Extract provided:
⁂

WASHINGTON — The American Civil Liberties Union released findings from documents today that were requested last month under the Freedom of Information Act related to the federal executions that have taken place in Terre Haute, Indiana since July. Specifically, the FOIA request sought information related to COVID-19 infections and the risks caused by these super-spreader executions, and the cost associated with carrying them out.
“The newly disclosed data from the Bureau of Prisons shows the total inadequacy of its efforts to uncover COVID-19 infections among staff and prisoners – and why the true number of infections is likely much higher than the alarming number of cases reported on its website,” said Cassandra Stubbs, director of the ACLU’s Capital Punishment Project. “Two people died at Terre Haute prison last week from COVID-19. Those deaths were part of a larger outbreak in the wake of the federal government’s decision to carry out an unprecedented number of executions there these past few months during a deadly pandemic. The government’s rush to kill has caused senseless risk for incarcerated people, prison staff, and everyone who lives in Terre Haute, Indiana.”
The data the ACLU has received so far points to three key findings. We expect to receive more data about the cost of these federal executions on October 18. The federal government plans to execute two more people — William LeCroy and Christopher Vialva — at Terre Haute this week.
1. Contract tracing has been insufficient. Due to discovery in the ACLU’s suit, Hartkemeyer v. Barr, we learned that a BOP staff member involved in the execution preparations had tested positive for COVID-19 just days before the first federal execution took place on July 14. We also learned that the staff member, contrary to BOP promises otherwise, had worked without a mask. Our FOIA request asked for all documents related to the contact tracing BOP conducted to identify staff and prisoners at risk from this reckless exposure. The BOP only identified two documents as relevant:
- A “staff positive form,” based on an interview with the infected staff member. This form shows that the infected staff member was a custody officer who had extensive contact in the immediate days before the execution with “a lot” of staff and “a lot of prisoners,” including death row prisoners. He did not wear a mask repeatedly while working.
- The “staff testing document,” a list of the COVID-19 testing conducted by BOP of Terre Haute staff, shows that BOP conducted only limited testing of staff members exposed to the infected staff member. BOP tested just 22 staff members even though a previous declaration from BOP counsel in the lethal injection lawsuit states that a much larger number of people attended the same meetings with the infected staff member who did not wear a mask. The BOP infected staff member attended training meetings of teams described as comprising 50 members, in addition to his contact with multiple staff within the prison. BOP did not even offer testing to all staff exposed, let alone follow up on that testing.
2. Testing has been similarly inadequate. The disclosed FOIA documents also indicate that several staff who were exposed to the infected staff member declined testing. The documents show that BOP has adopted a risky “new policy” that allows infected staff to return to work after just 10 days of no symptoms, without being retested for the virus.
3. The recklessness has resulted in severe illness and death. In addition to the three deaths that the BOP has reported since these executions — two of which were last week — the new documents reveal that several prisoners at FCC Terre Haute have been hospitalized from COVID-19.
According to the BOP’s website, there were 206 people at Terre Haute Correctional Complex who have tested positive for COVID-19 on September 18. Two weeks before the first federal execution took place there, there were 11 positive cases. This is likely a serious undercount: The BOP has only administered 722 tests since March, less than a third of the 2,397 people incarcerated there.

⁂

Problems to solve:
A. In the ACLU release, how many staff members did the BOP test after the staff member tested positive?
B. Rewrite the ACLU release's passage that opens with "3. The recklessness" and closes with "hospitalized from COVID-19.", switching "hospitalized" to "treated".

⁂

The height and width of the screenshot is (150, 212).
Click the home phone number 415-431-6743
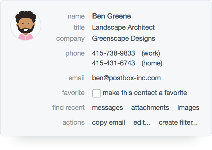[x=113, y=63]
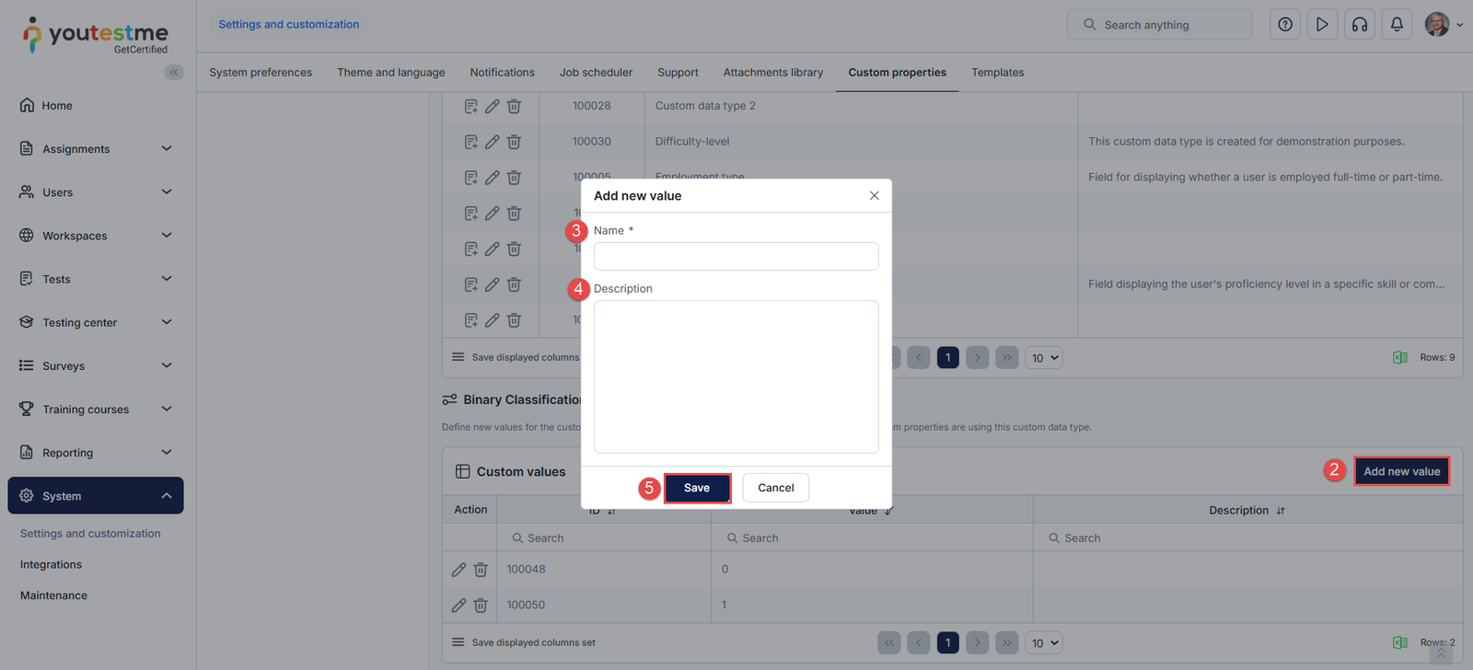Image resolution: width=1473 pixels, height=670 pixels.
Task: Open the notifications bell
Action: (1397, 25)
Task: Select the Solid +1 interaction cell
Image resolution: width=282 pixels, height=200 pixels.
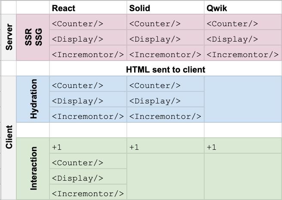Action: click(x=166, y=147)
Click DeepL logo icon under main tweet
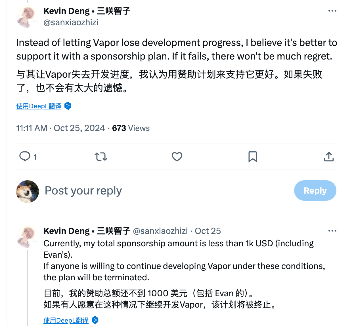 coord(68,106)
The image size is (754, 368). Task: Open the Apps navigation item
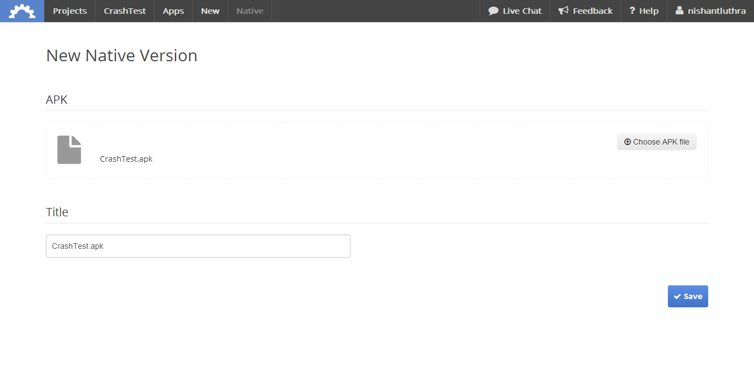[173, 11]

⁂

Answers to the exercise:
A. 22

B.
3. The recklessness has resulted in severe illness and death. In addition to the three deaths that the BOP has reported since these executions — two of which were last week — the new documents reveal that several prisoners at FCC Terre Haute have been treated from COVID-19.